Exercise goal>
Below is a set of records. Repeat all of them exactly.

Given records>
------------

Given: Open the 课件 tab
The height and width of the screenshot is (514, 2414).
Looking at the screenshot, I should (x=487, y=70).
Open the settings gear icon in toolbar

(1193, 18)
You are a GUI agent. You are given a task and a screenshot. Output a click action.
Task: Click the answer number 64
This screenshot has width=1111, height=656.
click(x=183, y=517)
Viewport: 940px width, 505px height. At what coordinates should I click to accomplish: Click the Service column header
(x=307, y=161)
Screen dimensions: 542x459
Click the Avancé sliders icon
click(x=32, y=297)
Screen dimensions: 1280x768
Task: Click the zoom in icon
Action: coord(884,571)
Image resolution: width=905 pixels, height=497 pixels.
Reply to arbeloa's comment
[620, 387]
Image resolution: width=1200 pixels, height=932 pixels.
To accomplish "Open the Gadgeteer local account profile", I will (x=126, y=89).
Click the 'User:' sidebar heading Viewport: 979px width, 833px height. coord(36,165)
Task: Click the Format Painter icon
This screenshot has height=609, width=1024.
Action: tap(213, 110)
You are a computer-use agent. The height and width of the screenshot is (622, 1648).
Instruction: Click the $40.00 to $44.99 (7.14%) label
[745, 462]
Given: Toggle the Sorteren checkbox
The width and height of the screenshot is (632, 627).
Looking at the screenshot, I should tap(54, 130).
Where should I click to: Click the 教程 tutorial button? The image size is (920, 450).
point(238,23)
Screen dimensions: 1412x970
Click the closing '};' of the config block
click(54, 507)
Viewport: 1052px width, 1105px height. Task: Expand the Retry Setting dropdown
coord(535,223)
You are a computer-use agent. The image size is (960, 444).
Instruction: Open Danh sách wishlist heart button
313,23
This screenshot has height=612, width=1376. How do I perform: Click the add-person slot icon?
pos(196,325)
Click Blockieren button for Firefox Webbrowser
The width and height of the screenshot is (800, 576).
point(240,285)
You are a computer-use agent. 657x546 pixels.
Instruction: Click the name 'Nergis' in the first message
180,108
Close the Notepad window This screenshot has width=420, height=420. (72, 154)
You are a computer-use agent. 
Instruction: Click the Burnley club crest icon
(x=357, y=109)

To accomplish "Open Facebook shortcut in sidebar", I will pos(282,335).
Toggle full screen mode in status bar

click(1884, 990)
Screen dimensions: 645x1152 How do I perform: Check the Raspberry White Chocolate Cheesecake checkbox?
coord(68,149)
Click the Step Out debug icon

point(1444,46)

------------

Written solution>
Given: Open the 课件 tab
The height and width of the screenshot is (514, 2414).
Looking at the screenshot, I should (x=487, y=70).
Open the settings gear icon in toolbar

(1193, 18)
You are a GUI agent. You are given a task and a screenshot. Output a click action.
Task: Click the answer number 64
This screenshot has width=1111, height=656.
click(x=183, y=517)
Viewport: 940px width, 505px height. At what coordinates should I click to accomplish: Click the Service column header
(x=307, y=161)
Screen dimensions: 542x459
Click the Avancé sliders icon
click(x=32, y=297)
Screen dimensions: 1280x768
Task: Click the zoom in icon
Action: coord(884,571)
Image resolution: width=905 pixels, height=497 pixels.
Reply to arbeloa's comment
[620, 387]
Image resolution: width=1200 pixels, height=932 pixels.
To accomplish "Open the Gadgeteer local account profile", I will (x=126, y=89).
Click the 'User:' sidebar heading Viewport: 979px width, 833px height. coord(36,165)
Task: Click the Format Painter icon
This screenshot has height=609, width=1024.
Action: tap(213, 110)
You are a computer-use agent. The height and width of the screenshot is (622, 1648).
Instruction: Click the $40.00 to $44.99 (7.14%) label
[745, 462]
Given: Toggle the Sorteren checkbox
The width and height of the screenshot is (632, 627).
Looking at the screenshot, I should tap(54, 130).
Where should I click to: Click the 教程 tutorial button? The image size is (920, 450).
point(238,23)
Screen dimensions: 1412x970
Click the closing '};' of the config block
click(54, 507)
Viewport: 1052px width, 1105px height. Task: Expand the Retry Setting dropdown
coord(535,223)
You are a computer-use agent. The image size is (960, 444).
Instruction: Open Danh sách wishlist heart button
313,23
This screenshot has height=612, width=1376. How do I perform: Click the add-person slot icon?
pos(196,325)
Click Blockieren button for Firefox Webbrowser
The width and height of the screenshot is (800, 576).
point(240,285)
You are a computer-use agent. 657x546 pixels.
Instruction: Click the name 'Nergis' in the first message
180,108
Close the Notepad window This screenshot has width=420, height=420. (72, 154)
You are a computer-use agent. 
Instruction: Click the Burnley club crest icon
(x=357, y=109)

To accomplish "Open Facebook shortcut in sidebar", I will pos(282,335).
Toggle full screen mode in status bar

click(1884, 990)
Screen dimensions: 645x1152 How do I perform: Check the Raspberry White Chocolate Cheesecake checkbox?
coord(68,149)
Click the Step Out debug icon

point(1444,46)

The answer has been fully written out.